● **Your task**
For the listing below, output exactly the lines from the line with "Shipping Addresses (104, 1070)" up to and including the line with "[tab] (106, 355)", and no other lines.

● **Record excerpts**
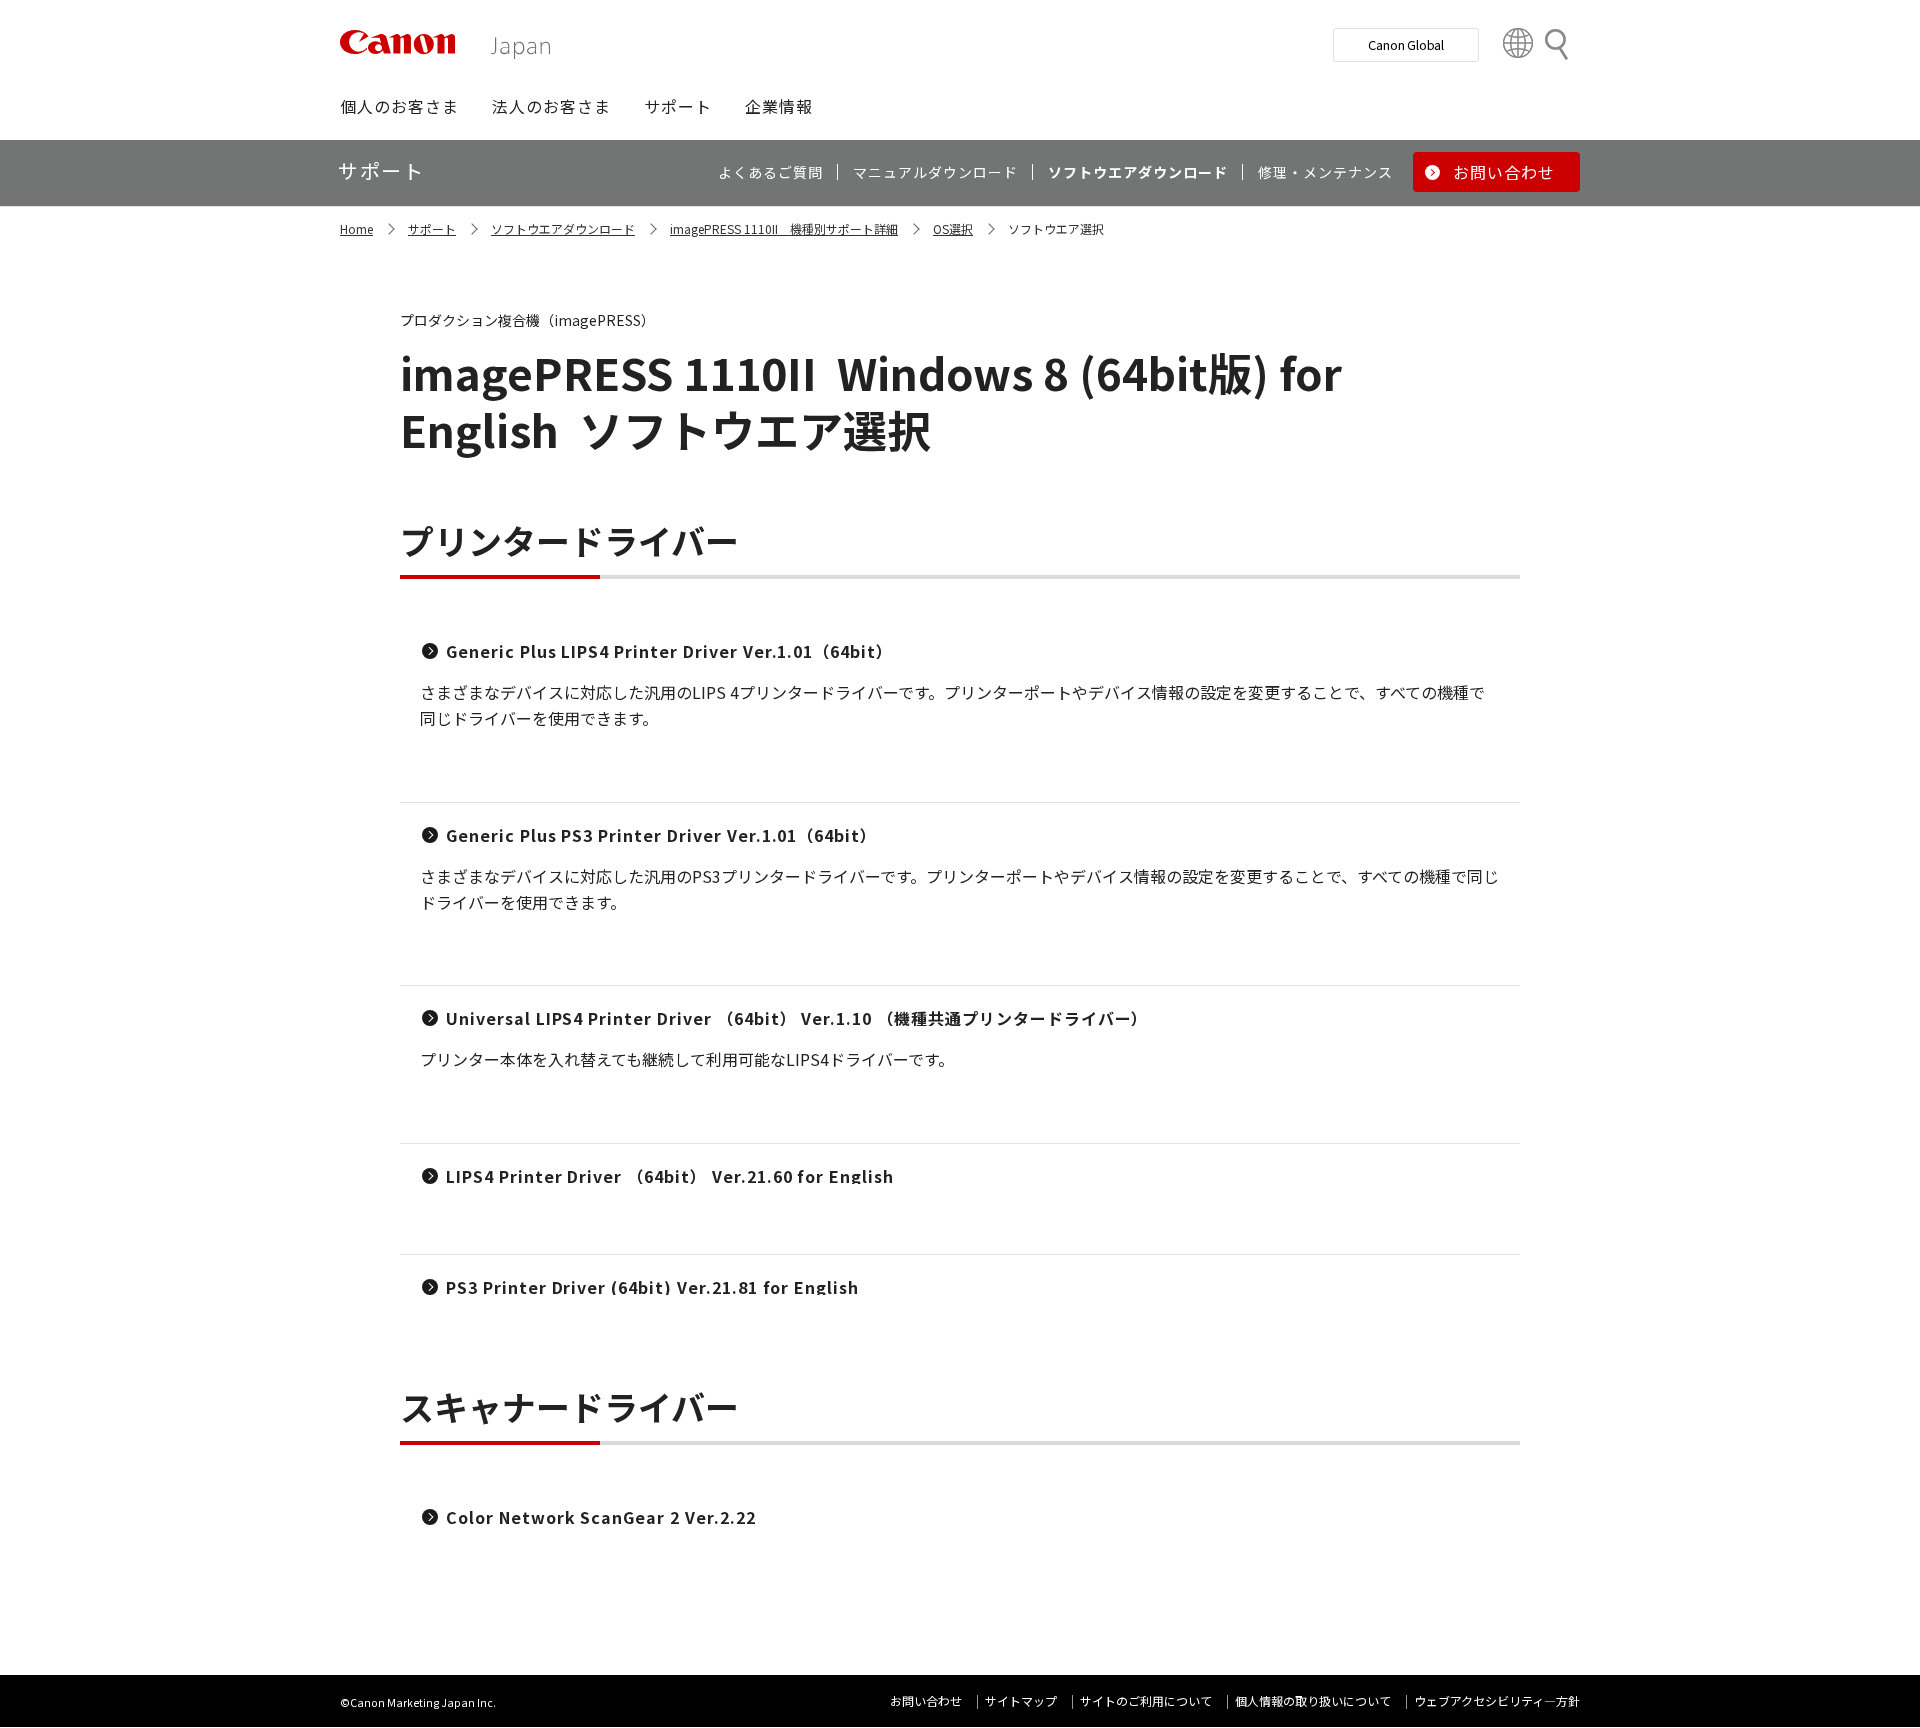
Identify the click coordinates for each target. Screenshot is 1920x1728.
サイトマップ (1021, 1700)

==

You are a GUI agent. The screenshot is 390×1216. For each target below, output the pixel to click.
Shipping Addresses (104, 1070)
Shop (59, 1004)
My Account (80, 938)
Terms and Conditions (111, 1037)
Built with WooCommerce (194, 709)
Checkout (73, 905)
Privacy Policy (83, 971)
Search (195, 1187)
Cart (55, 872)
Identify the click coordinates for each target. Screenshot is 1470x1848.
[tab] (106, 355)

● **Result of the task**
Shipping Addresses (104, 1070)
Shop (59, 1004)
My Account (80, 938)
Terms and Conditions (111, 1037)
Built with WooCommerce (194, 709)
Checkout (73, 905)
Privacy Policy (83, 971)
Search (195, 1187)
Cart (55, 872)
Identify the click coordinates for each target. Screenshot is 1470x1848.
[tab] (106, 355)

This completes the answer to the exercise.